_About this task_
Would you please restate all of the entries exactly, apart from the pictures?

^^^^

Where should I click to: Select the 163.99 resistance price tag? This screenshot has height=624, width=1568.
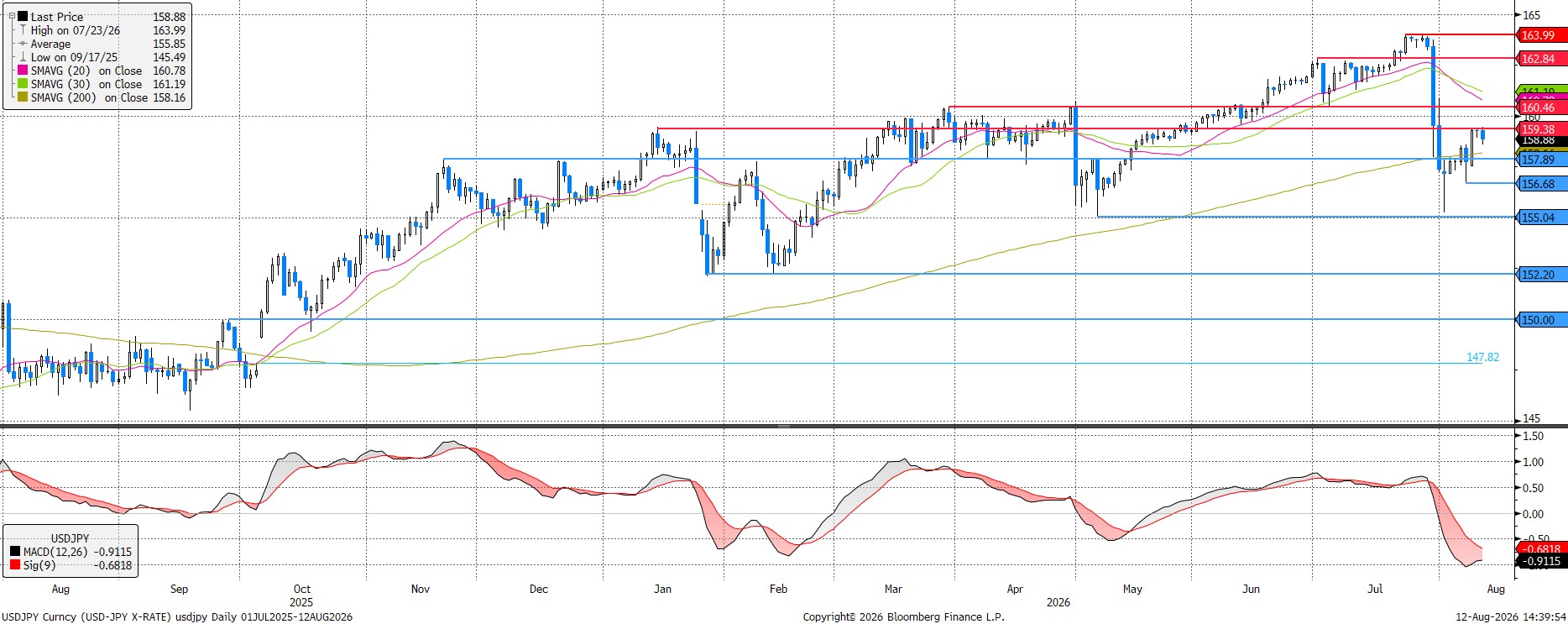[x=1542, y=35]
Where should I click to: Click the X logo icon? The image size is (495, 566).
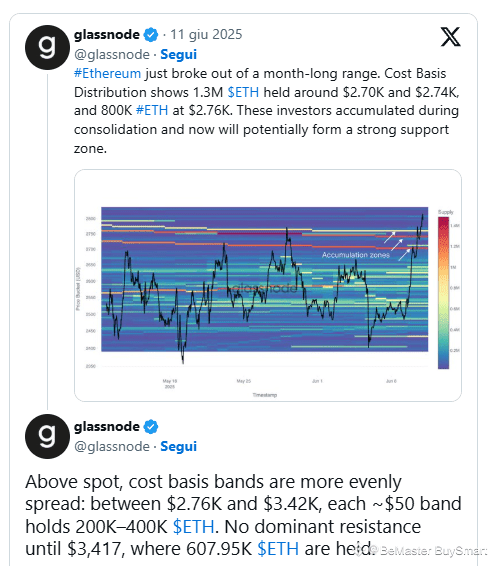[450, 37]
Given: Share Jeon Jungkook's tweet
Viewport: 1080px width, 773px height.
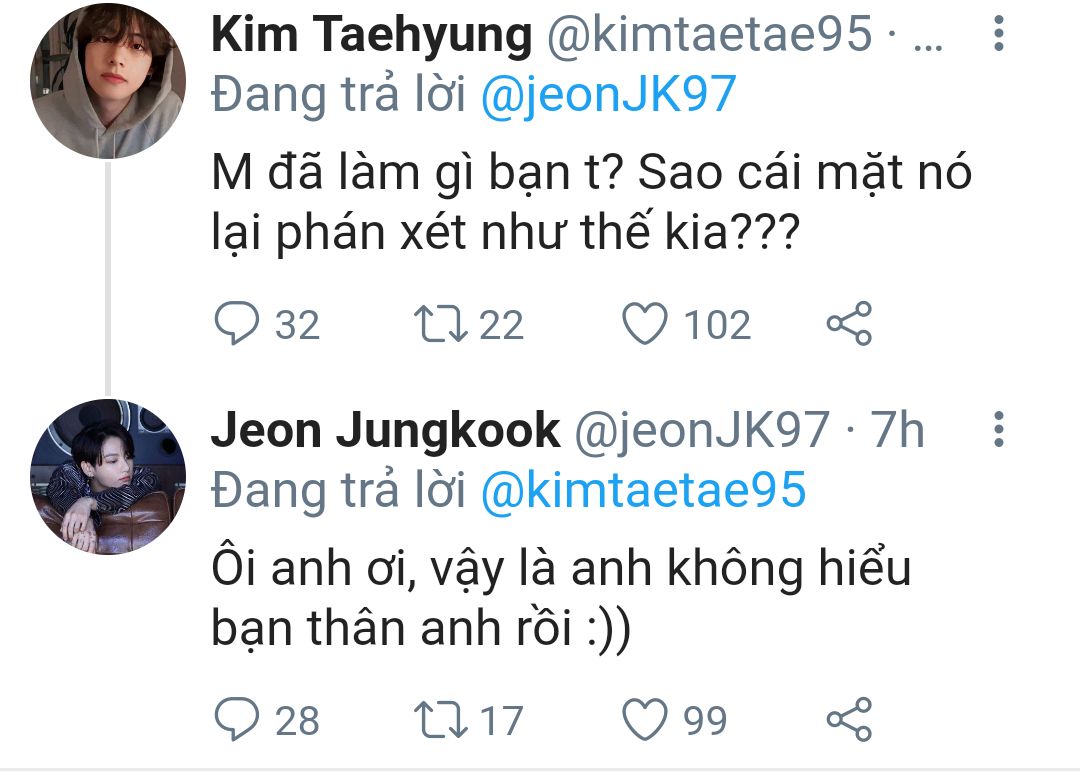Looking at the screenshot, I should pos(850,720).
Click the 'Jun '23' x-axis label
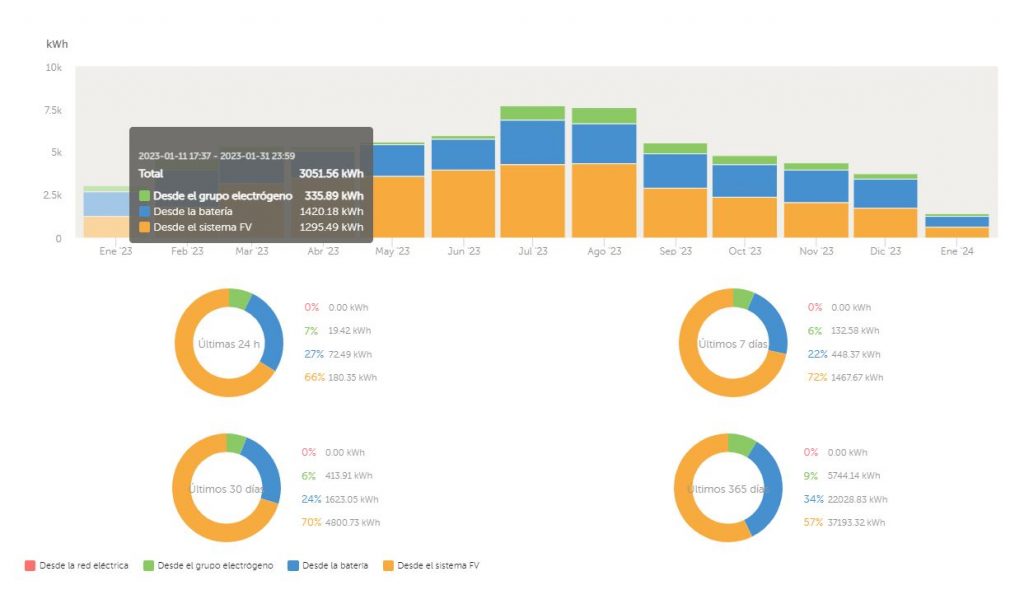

^^^^

_Your response_
Where should I click to: Select the 163.99 resistance price tag? This screenshot has height=624, width=1568.
[x=1542, y=35]
Where should I click to: Click the X logo icon? The image size is (495, 566).
[450, 37]
Given: Share Jeon Jungkook's tweet
Viewport: 1080px width, 773px height.
Looking at the screenshot, I should pos(850,720).
Click the 'Jun '23' x-axis label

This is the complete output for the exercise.